Anlam veremediğim nokta, Merve'nin neden böyle bir şey yaptığıydı. Belki kırk yıllık dost değildik ama onu tanıdığım kadarıyla sevdiği insana böyle bir oyun oynayacak birisi değildi. En azından değil gibiydi. Burak'la tartıştıkları ana şahit olmuştum ama sebebini adam akıllı anlatamamıştı bile. Belki de anlamak işime gelmiyordu. Kardeşimi bu denli yaralayan bir insana sempati duyacak değildim. Sinirliydim. Üstelik sadece Merve'ye değildi bu sinirim.

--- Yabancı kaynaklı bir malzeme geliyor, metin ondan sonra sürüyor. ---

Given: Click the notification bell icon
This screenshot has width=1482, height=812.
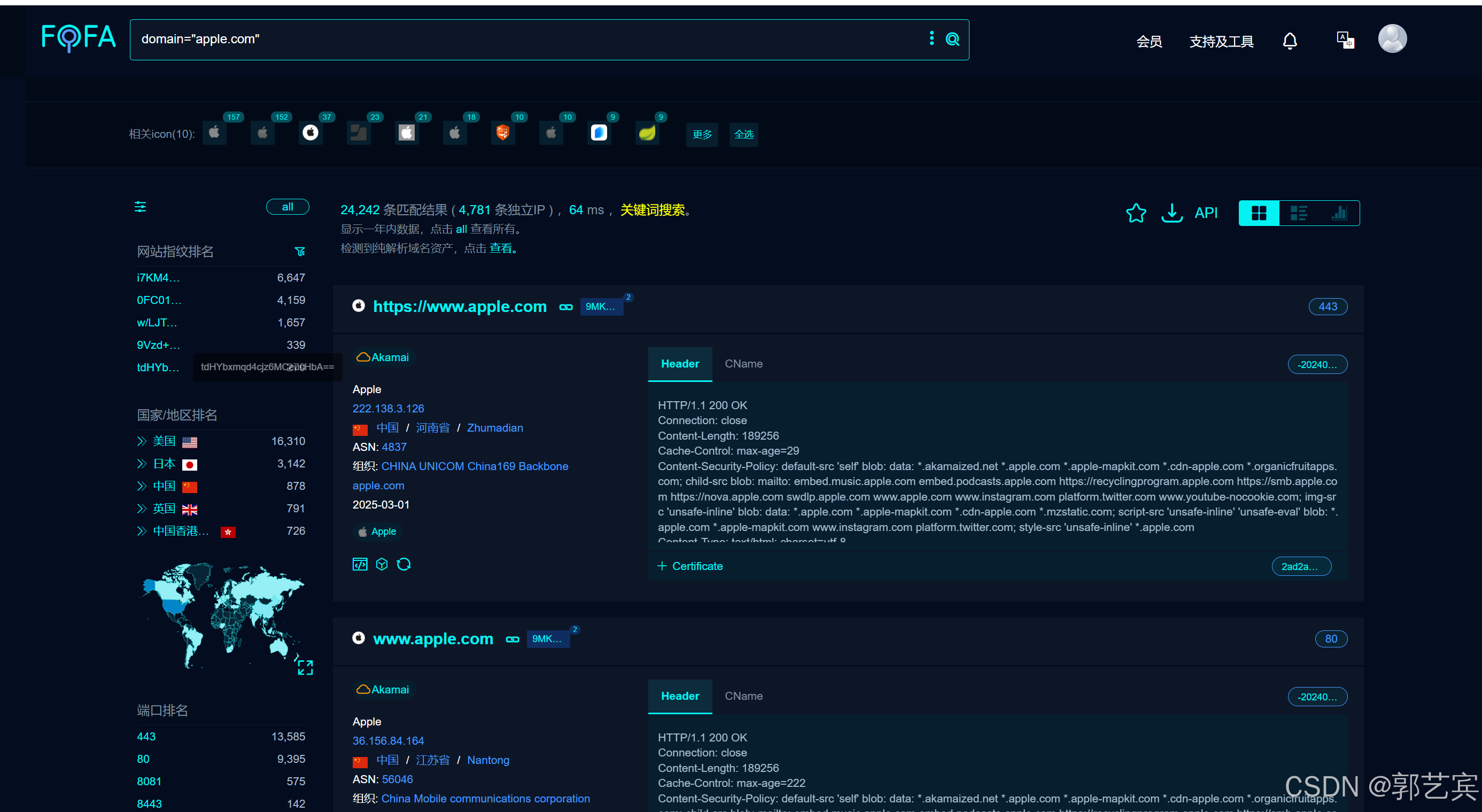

Karşımdan, "Doruk, bir şey söyle." diyen Burak'ın sesini duyunca düşüncelerimden sıyrılıp ellerime diktiğim bakışlarımı Burak'a çevirdim. Yarım saat kadar önce hışımla olay yerini terk eden Burak'ın peşinden kafeteryaya gelmiştim. Onu bu halde yalnız bırakmaya niyetim yoktu. Tabi bir de merak, kediyi öldürürdü.

"Bilmiyorum Burak. Bir şeyler çok saçma. İşin aslını öğrenmek lazım." dedim. Sinirli olmam, mantıklı düşünemeyeceğim anlamına gelmiyordu sonuçta.

"Çok saçma olan, benim birine sorgusuz sualsiz bu denli güvenmem." dediğinde öylesine gülümsedim. "Gerçekten, bu milyonda bir görülen güvenini neye borçluyuz?" Omuz silkince, "Bana bile üç senenin sonunda tam anlamıyla güvenmeye başladın, ki altyazı geçmek isterim, bir psikologdan daha fazla güven teşkil ettiğime kalıbımı basarım." diye ekledim. Hafifçe tebessüm edip, "O kadar emin olma." dedi. Gözlerimi devirip, "Sen soruya cevap ver." diyerek konudan sapmasını engellemeye çalıştım. Çünkü bu konu konuşulmak zorundaydı.

"Çok uzun zaman sonra bir şeyler hissedebilmeme sebep oldu. Buz tutmuş kalbim biraz olsun ısınınca güvende olduğumu sandım. Dünyanın en güzel yeşili, soğuk tondaki kahvelerimle buluşunca güneşe bakıyormuş hissi veriyordu. Öylesine sıcak, göz alıcı..." Duraksayıp yüzünü ovaladı ve sandalyesini sertçe iterek kalktı. "Bir önemi yok artık." diyerek çıkışa yöneldi. Arkasından, "Nereye gidiyorsun?" diye bağırdım. Kapıdan çıkmadan, "Çok yorgunum. Yurtta dinleneceğim biraz." deyip gözden kayboldu.

Derinden bir of çekerek ellerimi yüzüme kapattım. Bu sabah annesinin gelişini konuşacağım adamla tamamen bağımsız bir mevzunun üzerinde duruyorduk. Bir insanın yıldızı bu kadar düşük olabilirdi...

Neşeli bir sesle, "Doruk!" diye seslenen yârimin sesini duyunca ellerimi yüzümden çektim. Yüzünde büyük bir gülümsemeyle yanıma geldi. "Nasılsın?" dedi yine insana huzur veren bir sesle. Tek sorun, maalesef sinirim onunla normal bir şekilde konuşacak kadar geçmemişti henüz. Uzun bir süre geçer miydi, ondan da emin değildim. Dolayısıyla cevap vermek yerine, kalbini kırmamak adına derin bir nefes alıp Burak gibi, sandalyemi sertçe iterek kalktım ve bir şey demeden çıkışa yöneldim.